Sin embargo, hemos tenido más éxito con la multiplicación de los datos que con la sabiduría en su uso e interpretación. Para el economista, el padre de todos los números es el PBI, el valor total de la producción de bienes y servicios, dato que se ha convertido en el objetivo casi incuestionado y en la medida casi única del progreso de una economía. Medimos el PBI sumando el valor de todos los bienes y servicios producidos según su precio de venta. Pero en una economía en crecimiento es normal que para una gran parte de las empresas el costo de producción se reduzca gradualmente por efecto de una mayor escala de producción, y además por el continuo avance tecnológico.
Sin embargo, tales “avances” por la reducción de costos pueden crear la ilusión estadística de un menor crecimiento. El ejemplo de los teléfonos celulares es un caso dramático: para el consumidor, el valor del celular es gigante, a tal punto de que su tenencia está llegando a casi el 100% de la población mundial. El uso y la tenencia del celular han crecido tanto durante la última década que su aporte al bienestar mundial –tanto en la forma de consumo como de productividad– sin duda tiene poca relación con su valor comercial.
Las dudas acerca de nuestra capacidad para medir el crecimiento económico han sido conocidas desde hace tiempo, y una reacción ha consistido en los intentos para medir la “felicidad”, con base en entrevistas personales e intentos de medir la “valoración” subjetiva de las personas a sus condiciones de vida, como los realizados por la politóloga peruana Carol Graham, y el sociólogo también peruano Jorge Yamamoto. Una forma de iniciar más reflexión sobre el tema puede ser la propia. En mi caso, una vida larga me ha regalado experiencia panorámica que me sirve de primera aproximación al problema.

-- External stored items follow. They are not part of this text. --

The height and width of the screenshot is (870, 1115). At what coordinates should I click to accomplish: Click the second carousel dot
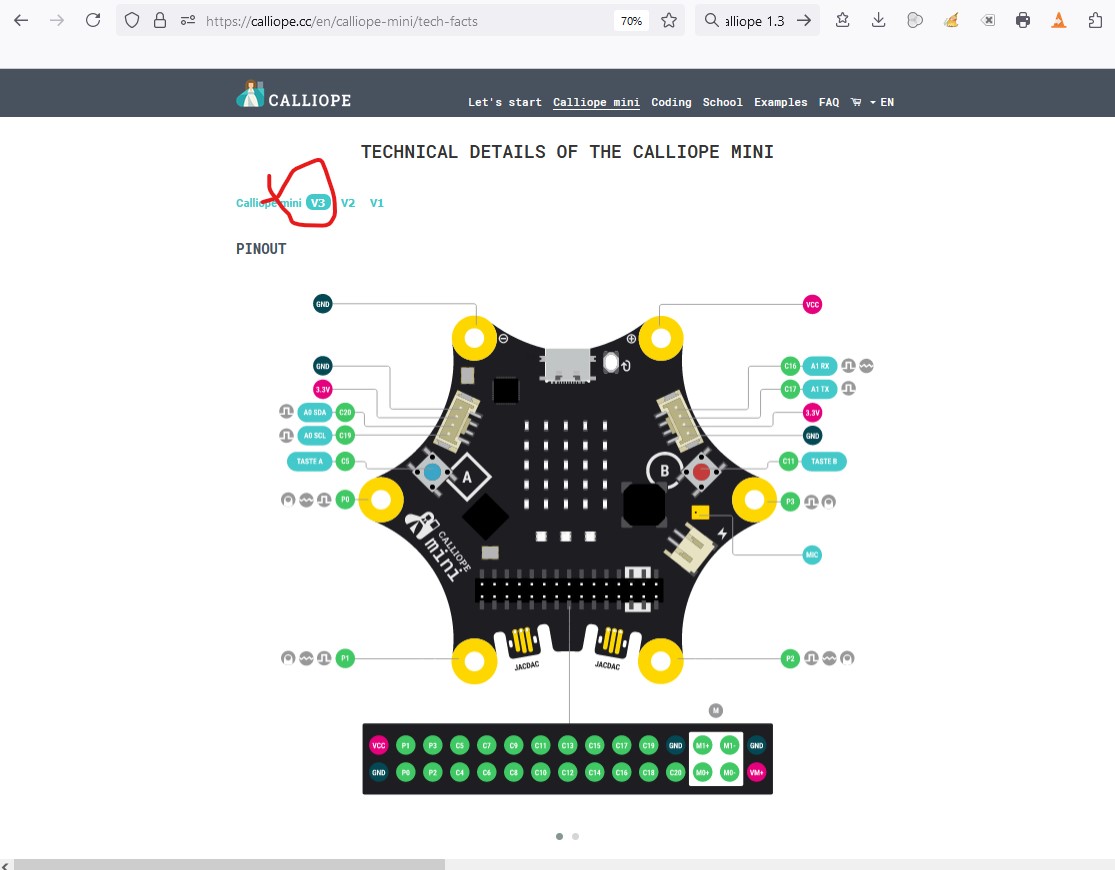click(575, 837)
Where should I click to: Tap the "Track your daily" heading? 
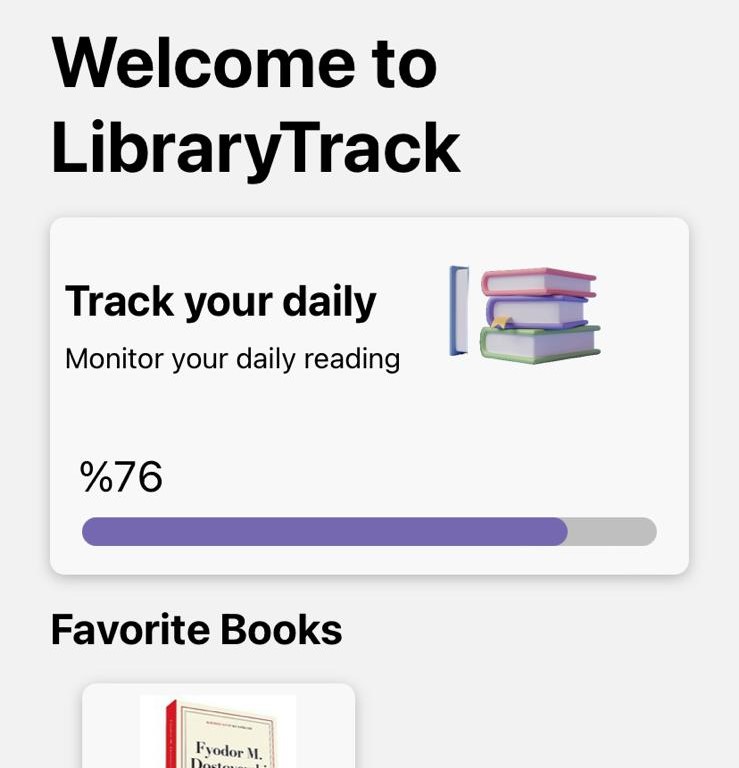tap(220, 301)
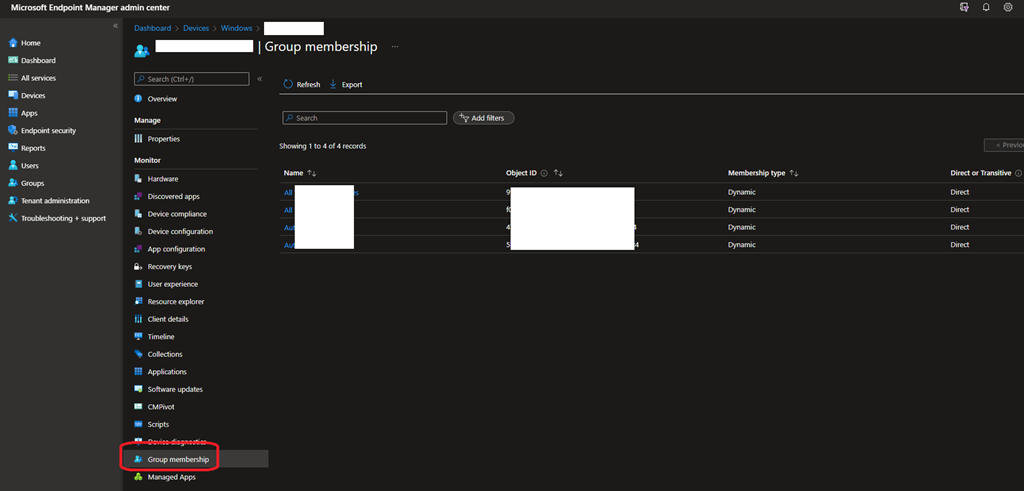This screenshot has height=491, width=1024.
Task: Click the Object ID info icon
Action: (x=544, y=173)
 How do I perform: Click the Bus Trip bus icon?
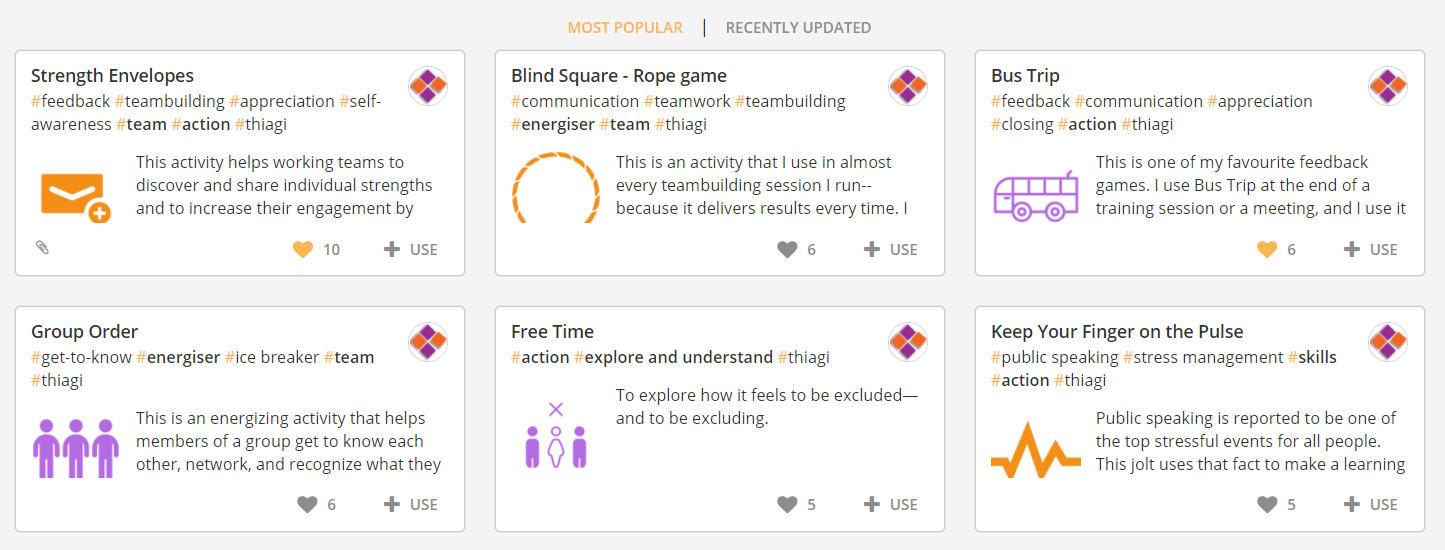click(1036, 196)
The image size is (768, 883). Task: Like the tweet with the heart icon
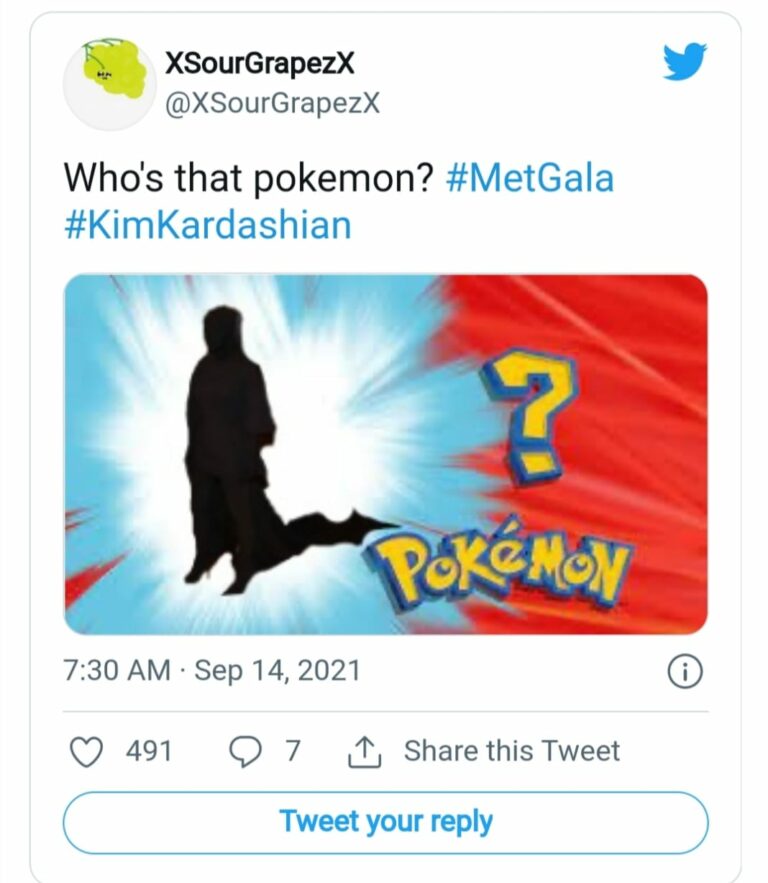point(88,750)
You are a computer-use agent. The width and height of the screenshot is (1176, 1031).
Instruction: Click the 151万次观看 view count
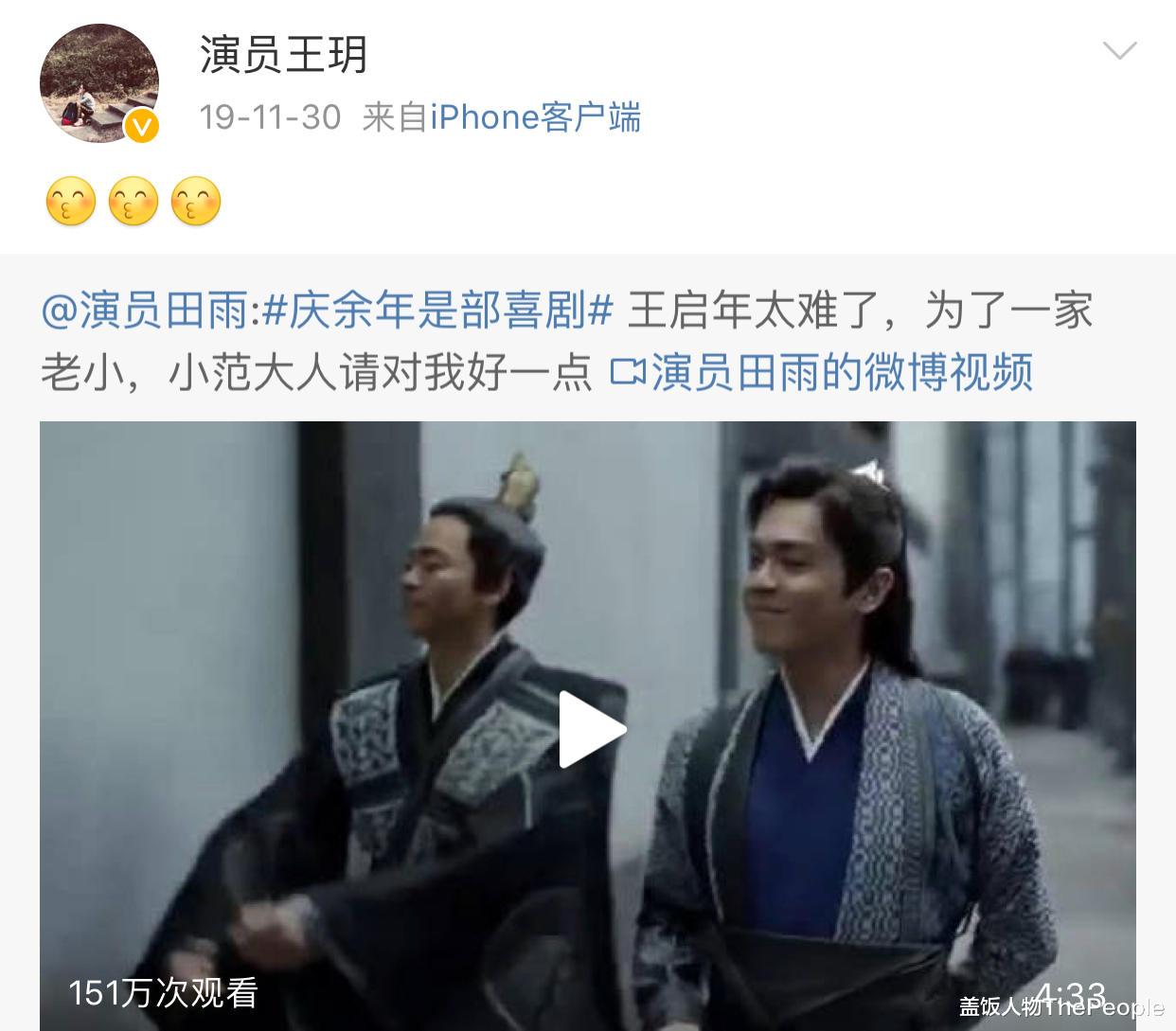(x=163, y=992)
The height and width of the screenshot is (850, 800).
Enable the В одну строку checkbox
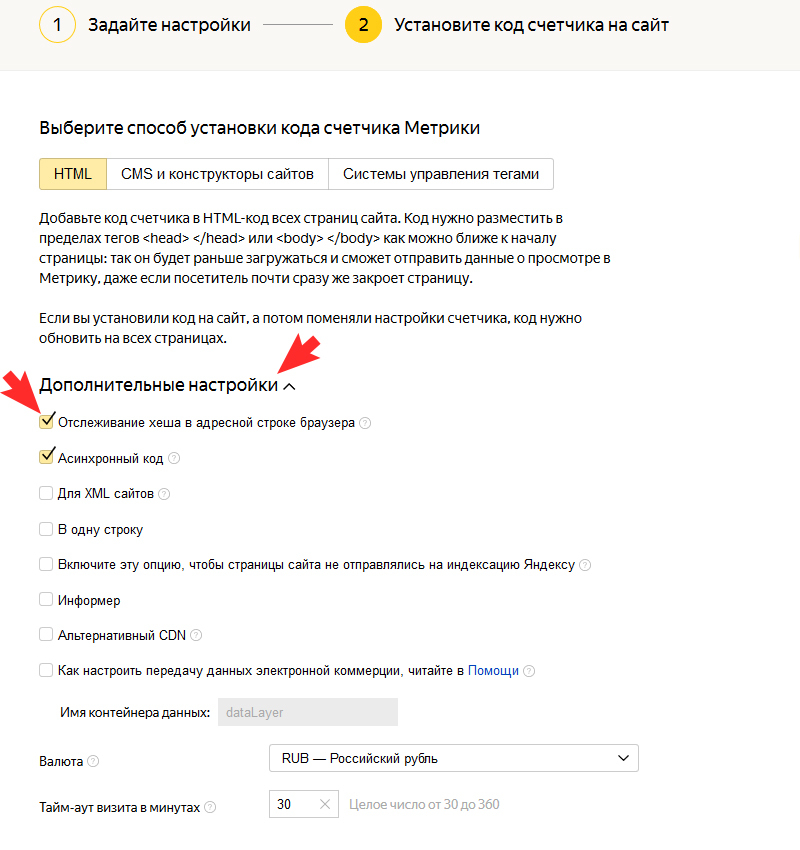tap(46, 529)
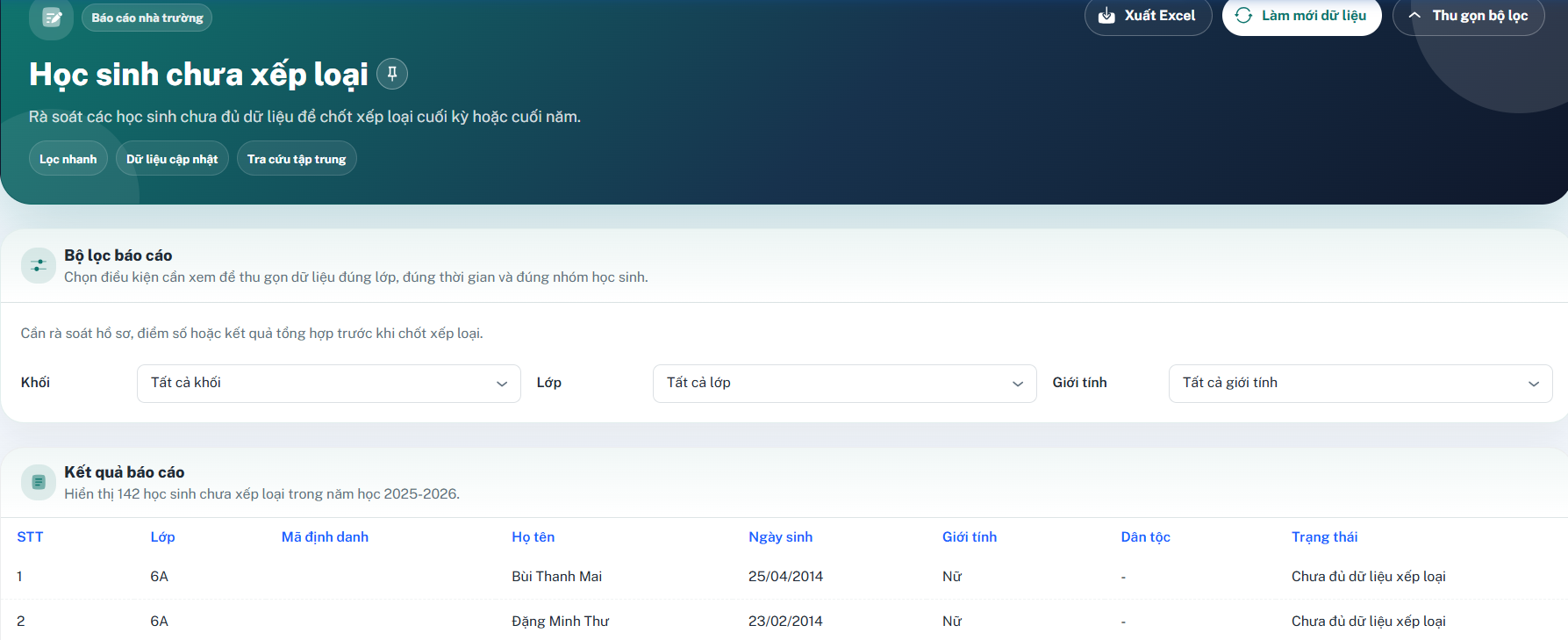The height and width of the screenshot is (640, 1568).
Task: Click the document icon beside Kết quả báo cáo
Action: pos(39,482)
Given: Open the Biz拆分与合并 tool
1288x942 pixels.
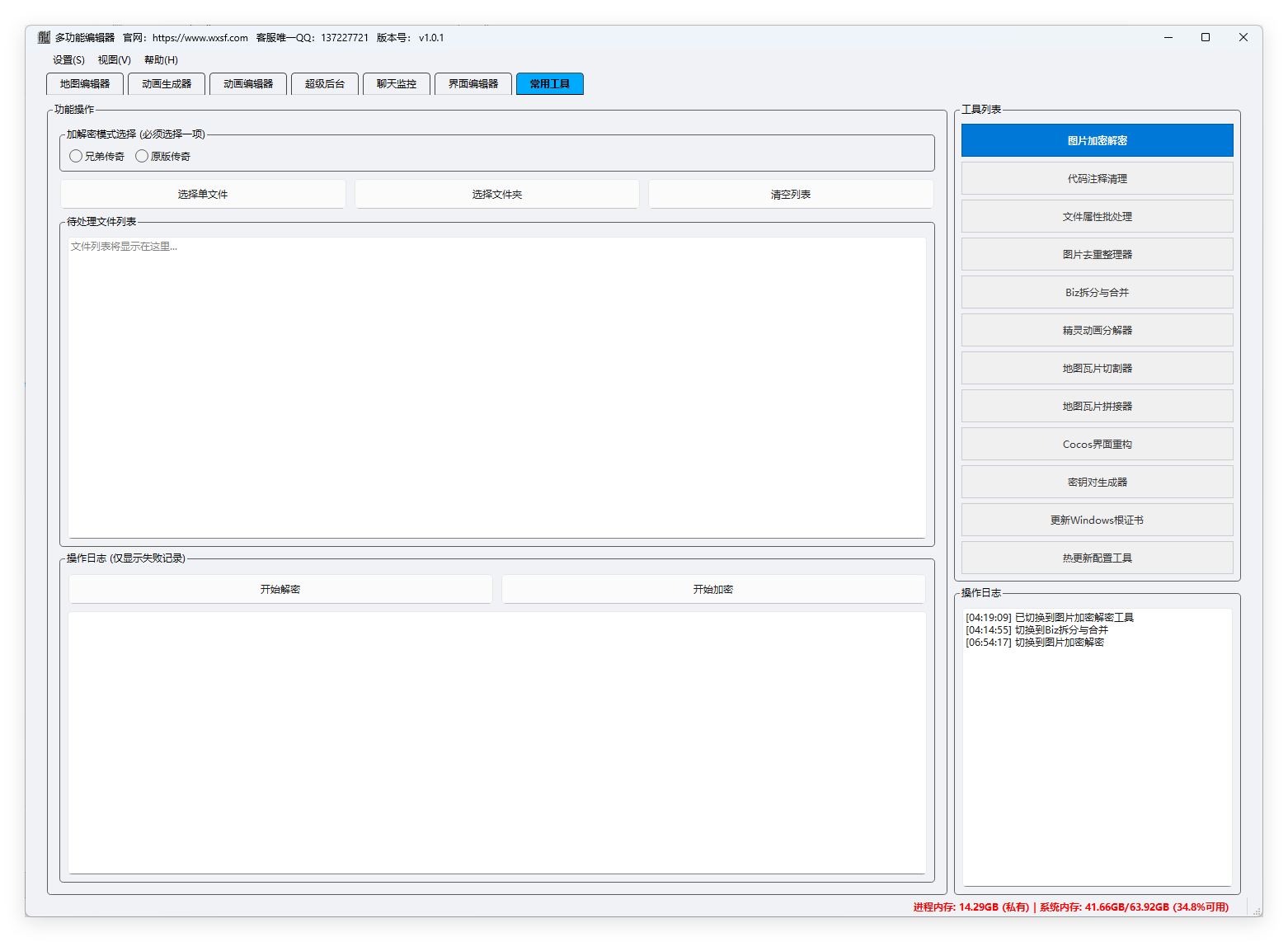Looking at the screenshot, I should [1097, 293].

Pienso, por ejemplo, en el accidente que me salvó la vida a los 15 años cuando sufrí una infección en un pie que rápidamente me puso al borde de la muerte. Por suerte, la penicilina acababa de ser descubierta y, terminada la guerra mundial, empezó a ser producida para el público general. Su costo era insignificante. Uno que otro avance sanitario hicieron posible la duplicación de la expectativa de vida de la población peruana; así, aumentó de 35 a 70 años. Esa mejora extraordinaria no estaría incluida en las estadísticas que miden nuestra economía.